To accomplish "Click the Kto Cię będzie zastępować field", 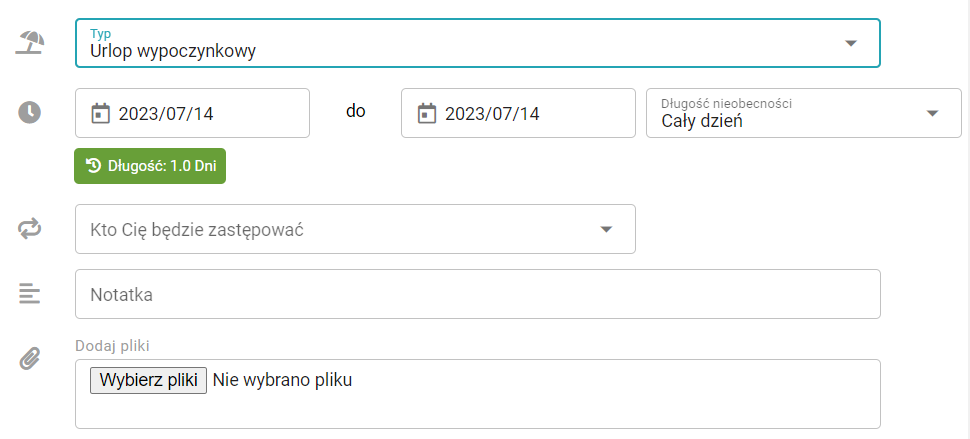I will (340, 229).
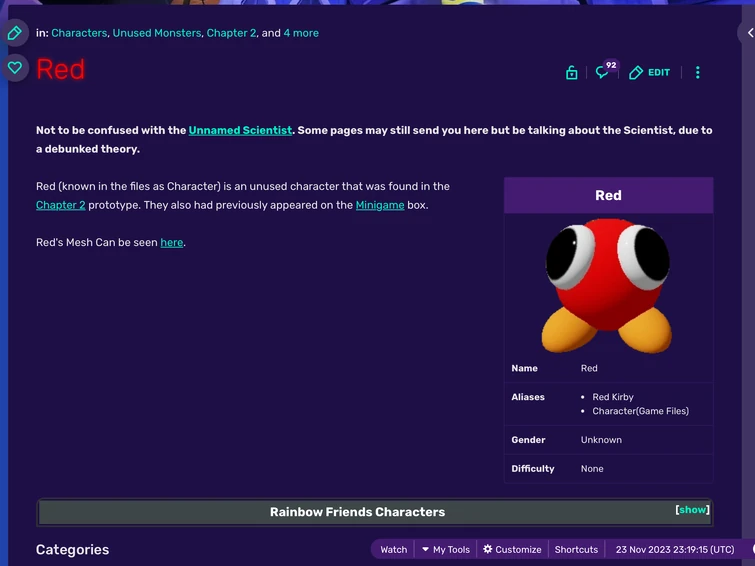755x566 pixels.
Task: Open the Unused Monsters category
Action: tap(156, 33)
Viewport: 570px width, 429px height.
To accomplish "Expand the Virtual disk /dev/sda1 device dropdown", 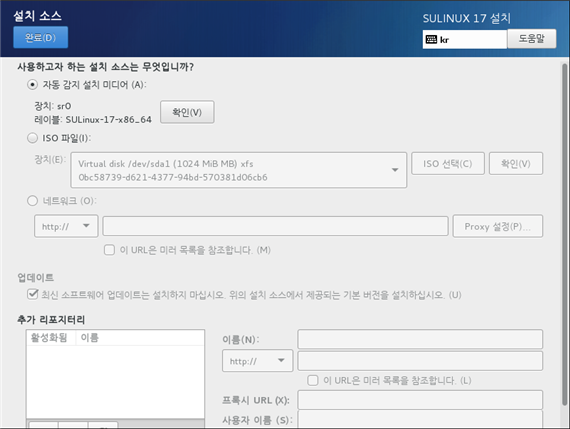I will [238, 170].
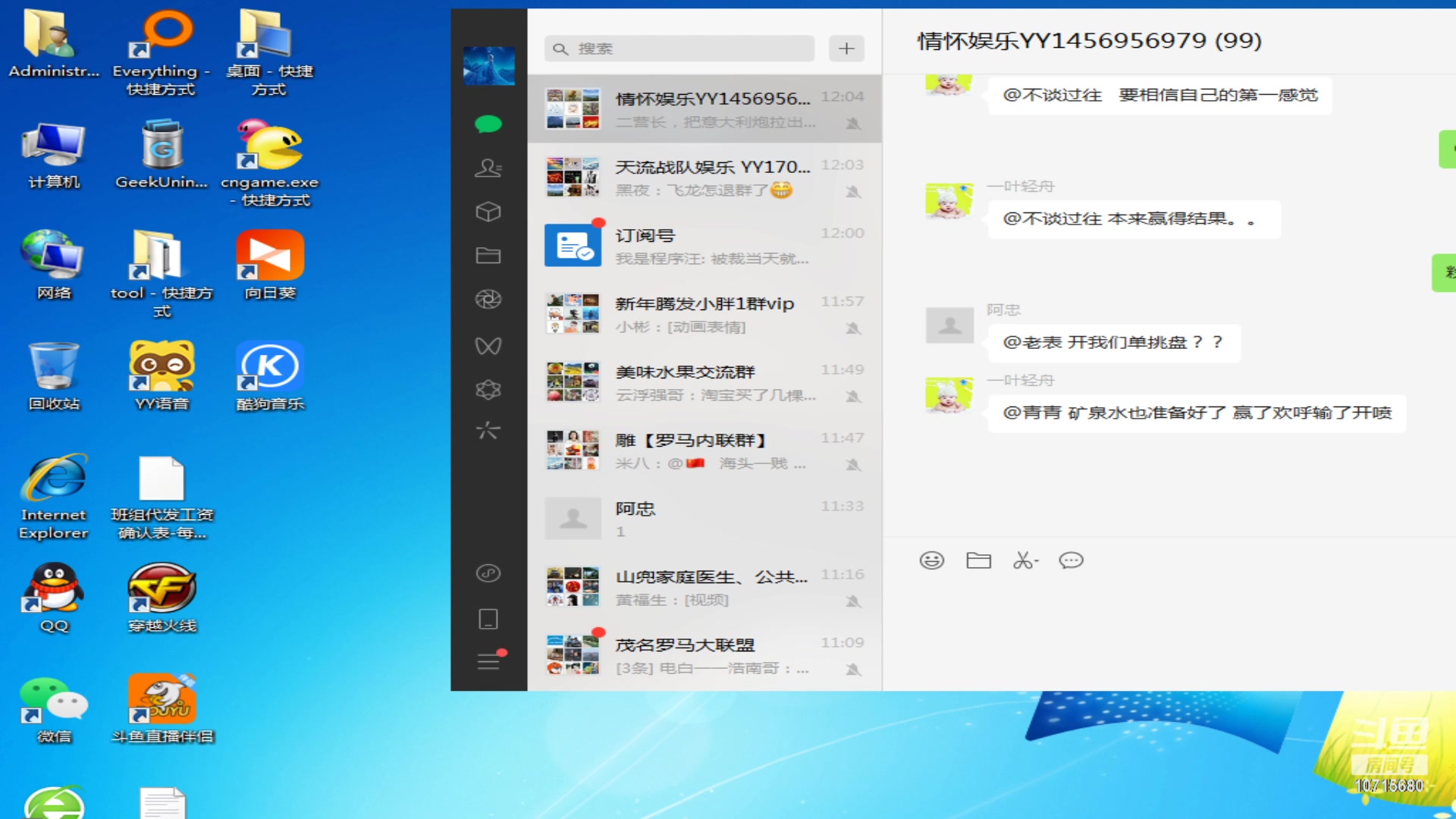Switch to the Chats tab with green bubble
The width and height of the screenshot is (1456, 819).
tap(488, 124)
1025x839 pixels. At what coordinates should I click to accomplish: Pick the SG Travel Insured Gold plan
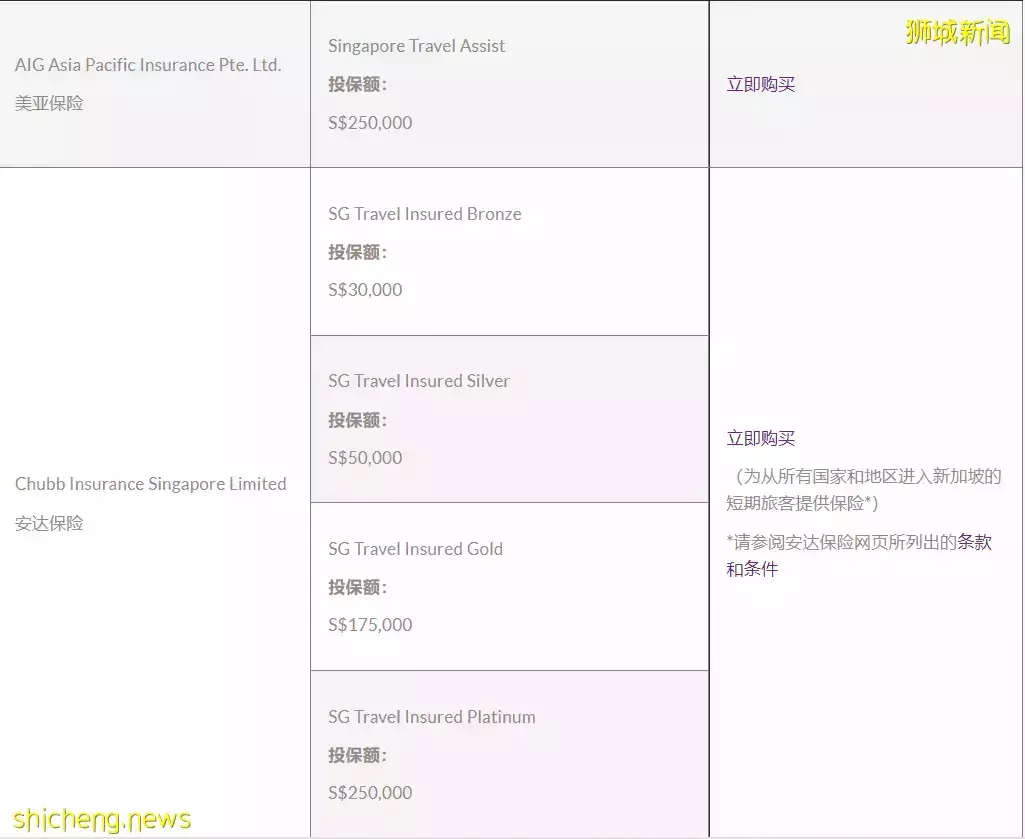coord(415,549)
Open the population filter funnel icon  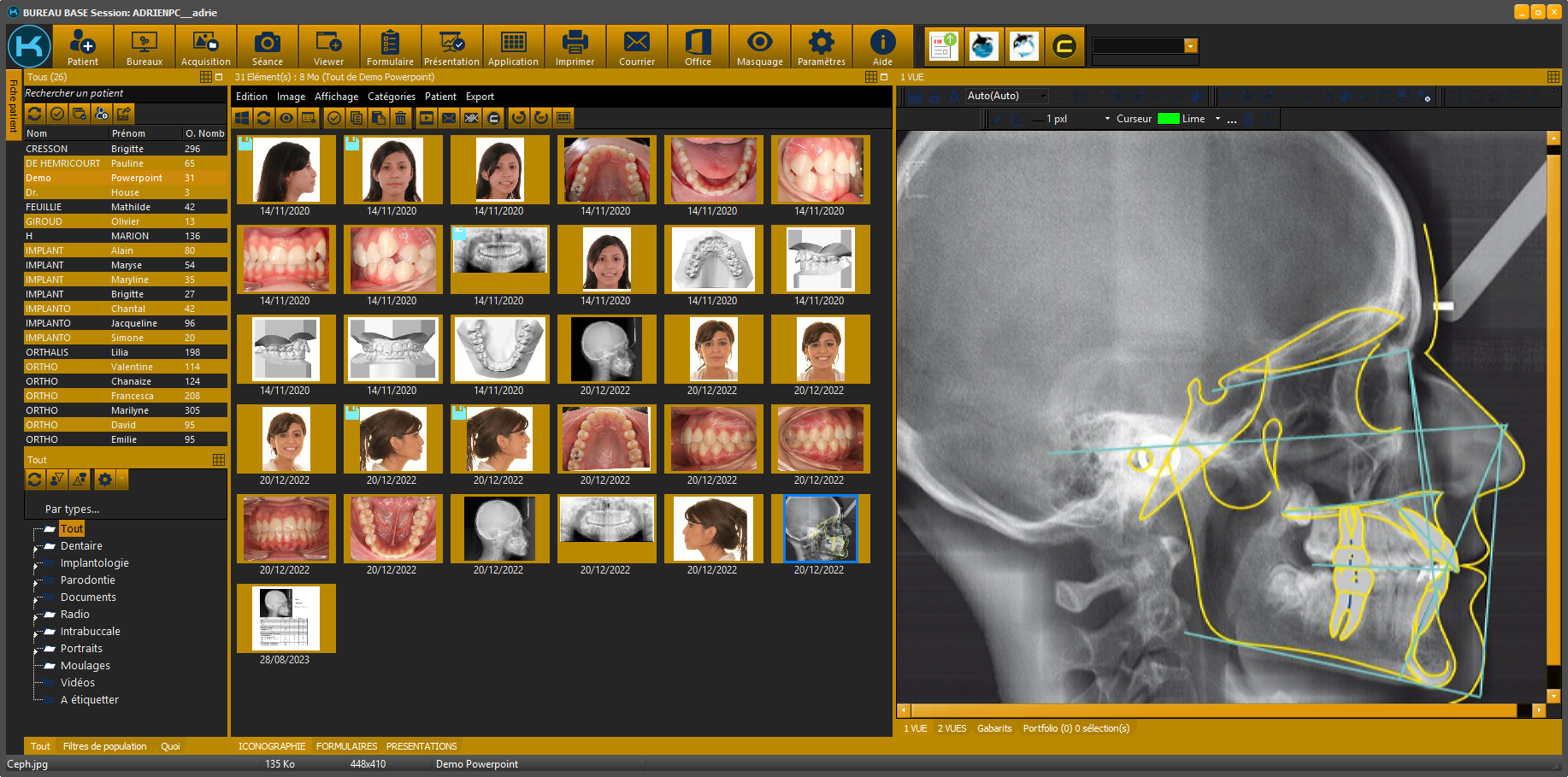click(57, 480)
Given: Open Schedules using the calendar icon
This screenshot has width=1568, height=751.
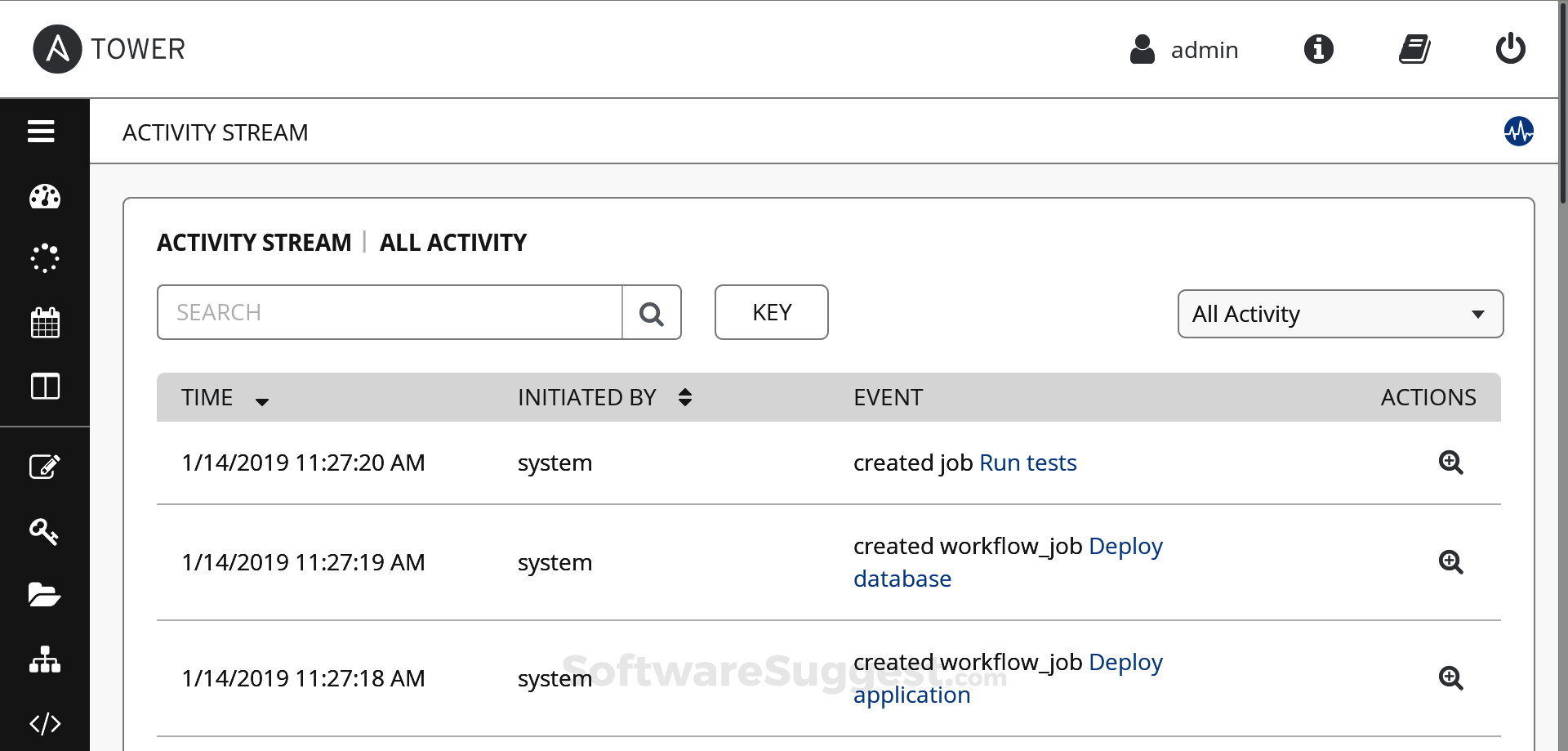Looking at the screenshot, I should [x=45, y=323].
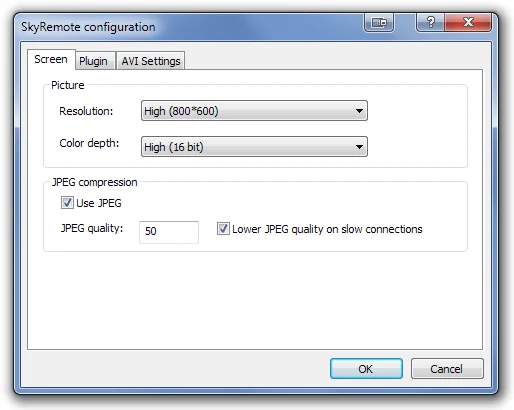Open the AVI Settings tab

coord(150,61)
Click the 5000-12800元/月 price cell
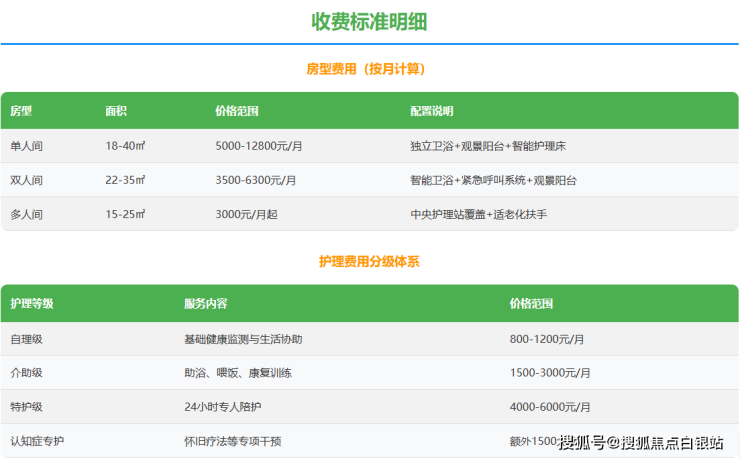Screen dimensions: 740x459 pyautogui.click(x=259, y=146)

====

- [TO DO]
Reproduce the material verbatim, starting at the line containing "Given: Open Schedules using the calendar icon" and ending at the last line of the material, with both ends included. Omit the pictures from your answer.

- [RESPONSE TO THIS TASK]
Given: Open Schedules using the calendar icon
This screenshot has width=1568, height=751.
Looking at the screenshot, I should [x=45, y=323].
Open the AVI Settings tab

coord(150,61)
Click the 5000-12800元/月 price cell
Screen dimensions: 740x459 pyautogui.click(x=259, y=146)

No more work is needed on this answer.